Expiry of emergency measures

Another reason that new legislation is being considered is the expiry of the Data Retention and Investigatory Powers Act (“DRIPA”) next year.

DRIPA was quickly introduced in July 2014 as an emergency measure. It was implemented to allow security services continued access to users’ internet and phone records, following a repeal of those rights by the Court of Justice of the European Union (“CJEU”) in April last year.

The CJEU ruled that such retention was a broad interference with fundamental human rights to private life and the protection of personal data. It is no surprise then that, as with the Draft Communications Bill, DRIPA has been criticised as infringing privacy rights.

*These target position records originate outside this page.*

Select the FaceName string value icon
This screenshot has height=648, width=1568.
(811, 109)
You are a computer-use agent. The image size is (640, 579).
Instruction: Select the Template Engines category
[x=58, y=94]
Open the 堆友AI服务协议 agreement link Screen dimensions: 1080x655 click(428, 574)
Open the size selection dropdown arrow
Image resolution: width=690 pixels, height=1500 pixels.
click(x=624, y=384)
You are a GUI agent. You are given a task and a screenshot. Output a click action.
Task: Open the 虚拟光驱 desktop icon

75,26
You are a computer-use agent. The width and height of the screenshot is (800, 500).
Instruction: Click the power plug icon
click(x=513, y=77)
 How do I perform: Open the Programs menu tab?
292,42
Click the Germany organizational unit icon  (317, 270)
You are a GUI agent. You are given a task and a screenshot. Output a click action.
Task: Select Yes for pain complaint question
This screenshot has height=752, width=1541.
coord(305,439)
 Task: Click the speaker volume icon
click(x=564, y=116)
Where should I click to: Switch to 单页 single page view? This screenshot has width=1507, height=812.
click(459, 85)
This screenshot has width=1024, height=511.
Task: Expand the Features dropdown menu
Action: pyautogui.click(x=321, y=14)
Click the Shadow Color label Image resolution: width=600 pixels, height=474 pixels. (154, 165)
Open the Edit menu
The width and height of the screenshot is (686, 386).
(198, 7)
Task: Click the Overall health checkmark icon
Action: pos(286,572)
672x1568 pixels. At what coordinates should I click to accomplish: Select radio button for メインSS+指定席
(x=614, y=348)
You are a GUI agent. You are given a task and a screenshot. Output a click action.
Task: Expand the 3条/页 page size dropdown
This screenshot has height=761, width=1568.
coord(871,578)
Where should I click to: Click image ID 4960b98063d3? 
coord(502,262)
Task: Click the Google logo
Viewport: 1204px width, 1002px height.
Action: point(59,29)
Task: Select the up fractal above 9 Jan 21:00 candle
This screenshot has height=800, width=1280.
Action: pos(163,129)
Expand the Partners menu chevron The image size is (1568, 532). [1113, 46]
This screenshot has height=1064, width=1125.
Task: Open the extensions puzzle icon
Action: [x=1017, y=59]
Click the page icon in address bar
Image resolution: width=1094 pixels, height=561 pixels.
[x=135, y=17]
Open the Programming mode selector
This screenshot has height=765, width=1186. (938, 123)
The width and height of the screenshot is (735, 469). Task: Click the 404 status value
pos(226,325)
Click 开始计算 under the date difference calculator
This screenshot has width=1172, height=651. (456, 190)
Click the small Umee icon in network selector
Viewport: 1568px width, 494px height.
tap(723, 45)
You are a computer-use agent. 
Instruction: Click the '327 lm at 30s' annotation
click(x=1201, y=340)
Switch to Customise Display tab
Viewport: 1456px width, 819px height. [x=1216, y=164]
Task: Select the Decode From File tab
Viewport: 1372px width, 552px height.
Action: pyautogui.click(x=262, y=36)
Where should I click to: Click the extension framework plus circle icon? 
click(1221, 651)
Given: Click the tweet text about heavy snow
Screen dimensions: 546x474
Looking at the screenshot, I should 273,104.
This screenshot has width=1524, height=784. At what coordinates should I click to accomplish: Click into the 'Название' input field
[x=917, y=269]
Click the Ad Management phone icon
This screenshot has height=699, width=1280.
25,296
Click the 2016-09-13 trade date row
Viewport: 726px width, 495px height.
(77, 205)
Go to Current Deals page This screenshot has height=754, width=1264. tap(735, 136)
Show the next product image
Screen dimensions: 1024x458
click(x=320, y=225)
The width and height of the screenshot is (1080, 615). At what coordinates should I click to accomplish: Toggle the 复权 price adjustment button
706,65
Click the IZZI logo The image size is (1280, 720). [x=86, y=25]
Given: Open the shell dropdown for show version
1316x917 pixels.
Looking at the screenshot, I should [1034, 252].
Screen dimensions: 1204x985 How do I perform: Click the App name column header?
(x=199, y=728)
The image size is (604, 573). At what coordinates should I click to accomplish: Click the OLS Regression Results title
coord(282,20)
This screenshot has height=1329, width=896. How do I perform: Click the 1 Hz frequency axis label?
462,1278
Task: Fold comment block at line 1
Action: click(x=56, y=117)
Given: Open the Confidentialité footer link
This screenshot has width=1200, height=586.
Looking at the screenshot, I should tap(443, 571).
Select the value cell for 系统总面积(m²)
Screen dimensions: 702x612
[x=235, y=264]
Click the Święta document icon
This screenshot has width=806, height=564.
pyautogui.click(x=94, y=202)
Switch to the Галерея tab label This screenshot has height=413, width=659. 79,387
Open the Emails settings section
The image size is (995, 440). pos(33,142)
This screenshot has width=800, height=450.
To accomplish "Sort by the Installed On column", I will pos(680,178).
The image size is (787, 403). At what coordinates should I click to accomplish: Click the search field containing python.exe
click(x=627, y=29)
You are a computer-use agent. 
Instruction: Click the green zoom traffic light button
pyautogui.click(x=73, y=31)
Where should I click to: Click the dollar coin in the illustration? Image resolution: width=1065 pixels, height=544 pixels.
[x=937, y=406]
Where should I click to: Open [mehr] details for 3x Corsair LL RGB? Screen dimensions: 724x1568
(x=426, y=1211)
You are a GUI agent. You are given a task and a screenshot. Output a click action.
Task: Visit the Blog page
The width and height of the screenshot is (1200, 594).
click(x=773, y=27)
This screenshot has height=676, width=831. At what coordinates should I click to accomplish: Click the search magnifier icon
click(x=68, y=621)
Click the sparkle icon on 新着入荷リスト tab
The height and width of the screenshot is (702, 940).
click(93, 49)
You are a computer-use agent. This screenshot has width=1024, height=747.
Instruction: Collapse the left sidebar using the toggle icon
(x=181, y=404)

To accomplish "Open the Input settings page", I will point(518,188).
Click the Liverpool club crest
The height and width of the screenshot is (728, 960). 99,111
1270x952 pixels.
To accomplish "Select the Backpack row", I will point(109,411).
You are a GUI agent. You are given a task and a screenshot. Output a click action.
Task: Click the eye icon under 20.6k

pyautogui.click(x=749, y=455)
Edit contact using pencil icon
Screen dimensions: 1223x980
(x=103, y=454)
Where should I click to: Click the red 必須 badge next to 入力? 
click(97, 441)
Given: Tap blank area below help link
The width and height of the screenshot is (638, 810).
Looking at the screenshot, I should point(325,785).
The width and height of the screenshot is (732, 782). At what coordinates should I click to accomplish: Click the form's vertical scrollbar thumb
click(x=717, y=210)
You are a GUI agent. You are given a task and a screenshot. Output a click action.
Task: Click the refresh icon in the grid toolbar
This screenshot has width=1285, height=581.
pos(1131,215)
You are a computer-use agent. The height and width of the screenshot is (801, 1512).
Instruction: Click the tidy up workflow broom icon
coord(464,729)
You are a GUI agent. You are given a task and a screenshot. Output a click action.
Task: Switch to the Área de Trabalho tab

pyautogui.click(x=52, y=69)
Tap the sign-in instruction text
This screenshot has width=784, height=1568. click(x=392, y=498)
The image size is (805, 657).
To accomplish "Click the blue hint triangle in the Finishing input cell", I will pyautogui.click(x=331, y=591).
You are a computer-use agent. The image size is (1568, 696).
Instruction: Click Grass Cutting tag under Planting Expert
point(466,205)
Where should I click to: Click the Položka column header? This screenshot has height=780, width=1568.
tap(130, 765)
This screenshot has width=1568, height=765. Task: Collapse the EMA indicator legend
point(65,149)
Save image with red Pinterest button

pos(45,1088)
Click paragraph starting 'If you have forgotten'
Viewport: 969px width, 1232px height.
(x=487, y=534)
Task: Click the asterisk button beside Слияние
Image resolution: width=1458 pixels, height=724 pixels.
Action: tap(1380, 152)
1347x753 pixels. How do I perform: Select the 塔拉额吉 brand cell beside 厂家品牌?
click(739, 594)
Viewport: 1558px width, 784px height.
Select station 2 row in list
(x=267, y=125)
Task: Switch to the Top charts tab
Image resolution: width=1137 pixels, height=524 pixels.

Counter-Terrorism and Security Act 2015

The Counter-Terrorism and Security Act received Royal Assent on 12 February 2015. Part of the Act adds to the existing Data Retention and Investigatory Powers Act to allow the identification of individuals or devices using a particular IP address at any given time. However, this doesn’t address the fact that it is common for many individuals to share devices, meaning that the IP address may not always match the person using it.

What’s next?

There still appears to be no consensus on legislation in relation to security services’ right to intercept online communications data.

What is clear is that any decision-making with respect to communications surveillance will need to carefully balance personal freedoms with the need for security, a task which is becoming more difficult in a landscape of rapid technological change.